Par ailleurs, le fait de détendre ce tendon permet d’ouvrir le clivage, ce qui montre l’importance de la perte de substance tendineuse touchant plus des deux tiers de l’épaisseur du tendon.

Discussion

Comment intégrer les lésions antéroinférieures ?

Il s’agit de lésions de passage d’une instabilité antérieure. Cette laxité antérieure favoriserait le conflit postérosupérieur en augmentant la rotation externe de l’épaule (Jobe, 1992).

Le conflit de Walch

Le conflit postérosupérieur, décrit par Walch en 1991, est un conflit intra-articulaire qui survient lors de la pratique des sports de lancer.

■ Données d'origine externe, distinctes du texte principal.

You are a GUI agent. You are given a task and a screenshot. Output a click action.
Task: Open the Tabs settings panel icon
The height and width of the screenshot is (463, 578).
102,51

Il se manifeste lors de la répétition du mouvement d’armer du bras amenant la face profonde du supra-épineux (à la jonction avec le tendon infra-épineux) contre le rebord postérosupérieur de la glène.

Les facteurs favorisants

Plusieurs facteurs favorisants ont été proposés :

  • défaut de rétrotorsion de la tête humérale par rapport à la palette humérale ;
  • défaut d’adduction de la scapula lors du mouvement d’armer du bras ;
  • distension de la capsule antérieure.

Traitement

Le traitement est le plus souvent médical (repos, anti-inflammatoires et rééducation renforçant l’adduction de l’omoplate).

 

Le mouvement en cause peut être modifié si possible, ce qui reste difficile chez un sportif professionnel.

 

En cas d’échec, un traitement chirurgical est proposé (débridement ou réparation des lésions tendineuses), mais il est, en règle générale, décevant.

 

À retenir

Le conflit postérosupérieur peut avoir une présentation discrète en imagerie. S’il est évoqué cliniquement, des examens en position de conflit (ABER) permettent de mieux en faire le diagnostic positif et le bilan lésionnel.